Minor Feelings are “the racialised range of emotions that are negative, dysphoric, and therefore untelegenic”. Instances of this can be when, upon hearing a slight, knowing it’s racial, and being told, Oh, that’s all in your head. After one’s reality has been belittled so many times, one begins to doubt their very own senses.  

I resonated a lot with certain passages, such as 

I always pretended like I wasn’t the only Asian woman in the room, which, for me, feighted the air with tension as if my body were the setup to a joke that never became defused by a punchline. But why not defuse it? If there was this expectation that I should write about my Asian identity, why not say out loud that I was the only Asian in the room?

Who let in all the Asians?  you rant in your head.

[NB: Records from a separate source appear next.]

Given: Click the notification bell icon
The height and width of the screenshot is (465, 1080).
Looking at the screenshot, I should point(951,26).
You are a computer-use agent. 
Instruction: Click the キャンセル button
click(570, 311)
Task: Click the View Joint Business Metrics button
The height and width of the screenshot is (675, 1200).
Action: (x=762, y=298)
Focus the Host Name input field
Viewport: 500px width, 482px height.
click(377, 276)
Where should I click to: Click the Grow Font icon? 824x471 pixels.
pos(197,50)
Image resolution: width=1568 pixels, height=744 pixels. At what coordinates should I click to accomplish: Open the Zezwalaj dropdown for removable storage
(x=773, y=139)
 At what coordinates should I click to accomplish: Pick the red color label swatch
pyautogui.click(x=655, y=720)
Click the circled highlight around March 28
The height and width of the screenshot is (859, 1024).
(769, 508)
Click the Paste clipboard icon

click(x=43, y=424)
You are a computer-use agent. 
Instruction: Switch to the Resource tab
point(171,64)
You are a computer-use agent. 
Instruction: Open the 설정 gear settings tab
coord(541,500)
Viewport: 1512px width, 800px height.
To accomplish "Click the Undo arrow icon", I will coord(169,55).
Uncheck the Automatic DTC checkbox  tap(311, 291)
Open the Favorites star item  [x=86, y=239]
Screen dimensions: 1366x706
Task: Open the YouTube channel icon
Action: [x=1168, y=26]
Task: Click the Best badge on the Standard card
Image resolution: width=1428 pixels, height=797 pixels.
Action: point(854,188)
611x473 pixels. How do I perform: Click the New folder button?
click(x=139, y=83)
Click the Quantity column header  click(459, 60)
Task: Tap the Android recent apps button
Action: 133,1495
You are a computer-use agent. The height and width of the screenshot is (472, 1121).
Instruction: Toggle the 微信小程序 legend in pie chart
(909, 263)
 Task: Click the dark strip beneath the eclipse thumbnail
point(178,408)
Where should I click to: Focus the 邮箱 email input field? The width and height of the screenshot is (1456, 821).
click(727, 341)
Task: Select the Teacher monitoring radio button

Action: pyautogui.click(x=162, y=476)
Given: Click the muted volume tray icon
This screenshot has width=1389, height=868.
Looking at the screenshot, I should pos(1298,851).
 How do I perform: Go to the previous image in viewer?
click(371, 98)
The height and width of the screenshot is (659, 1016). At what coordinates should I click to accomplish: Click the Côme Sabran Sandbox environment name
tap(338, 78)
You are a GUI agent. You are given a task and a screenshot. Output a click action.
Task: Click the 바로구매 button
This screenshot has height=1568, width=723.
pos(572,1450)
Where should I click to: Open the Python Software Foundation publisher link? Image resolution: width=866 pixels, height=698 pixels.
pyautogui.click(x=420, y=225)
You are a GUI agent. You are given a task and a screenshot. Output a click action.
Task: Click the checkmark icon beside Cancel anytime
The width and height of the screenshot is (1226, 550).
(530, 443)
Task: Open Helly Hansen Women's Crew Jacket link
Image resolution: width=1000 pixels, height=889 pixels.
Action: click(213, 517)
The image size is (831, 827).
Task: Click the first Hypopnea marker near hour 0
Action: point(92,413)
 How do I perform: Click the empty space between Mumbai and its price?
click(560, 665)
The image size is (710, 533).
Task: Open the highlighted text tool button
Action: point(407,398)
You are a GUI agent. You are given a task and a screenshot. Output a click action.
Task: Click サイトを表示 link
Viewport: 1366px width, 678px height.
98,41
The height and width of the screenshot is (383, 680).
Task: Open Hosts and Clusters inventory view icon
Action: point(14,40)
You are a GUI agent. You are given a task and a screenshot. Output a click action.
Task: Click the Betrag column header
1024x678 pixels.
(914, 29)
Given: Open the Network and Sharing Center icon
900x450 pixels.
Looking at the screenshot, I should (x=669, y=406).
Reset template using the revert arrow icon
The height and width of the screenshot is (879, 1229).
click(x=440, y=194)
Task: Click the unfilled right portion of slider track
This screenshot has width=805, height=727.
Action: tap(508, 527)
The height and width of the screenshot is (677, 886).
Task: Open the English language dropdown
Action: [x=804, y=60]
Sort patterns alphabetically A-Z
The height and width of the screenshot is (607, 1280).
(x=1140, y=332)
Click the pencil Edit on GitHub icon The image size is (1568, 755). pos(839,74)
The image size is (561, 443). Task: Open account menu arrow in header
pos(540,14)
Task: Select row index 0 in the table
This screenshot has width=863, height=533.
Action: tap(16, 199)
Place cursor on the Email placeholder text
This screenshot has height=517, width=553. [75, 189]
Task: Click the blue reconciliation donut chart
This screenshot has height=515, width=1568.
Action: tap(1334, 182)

Instead of solidarit , you feel that you are less than around other Asians, the boundaries of yourself no longer distinct but congealed into a horde.

Among critiques on Capitalism, and it’s colonial and imperial past, we see Hong’s literary analysis of Persons of Colour (POC) which I found fascinating

In many Asian American novels, writers set trauma in a distant mother country or within an insular Asian family to ensure that their pain is not a reproof against American imperial geopolitics or domestic racism; the outlying forces that cause their pain – Asian Patriarchal Fathers, White People Back Then – are remote enough to allow everyone, including the reader, off the hook. 

Overall I found this fantastic read.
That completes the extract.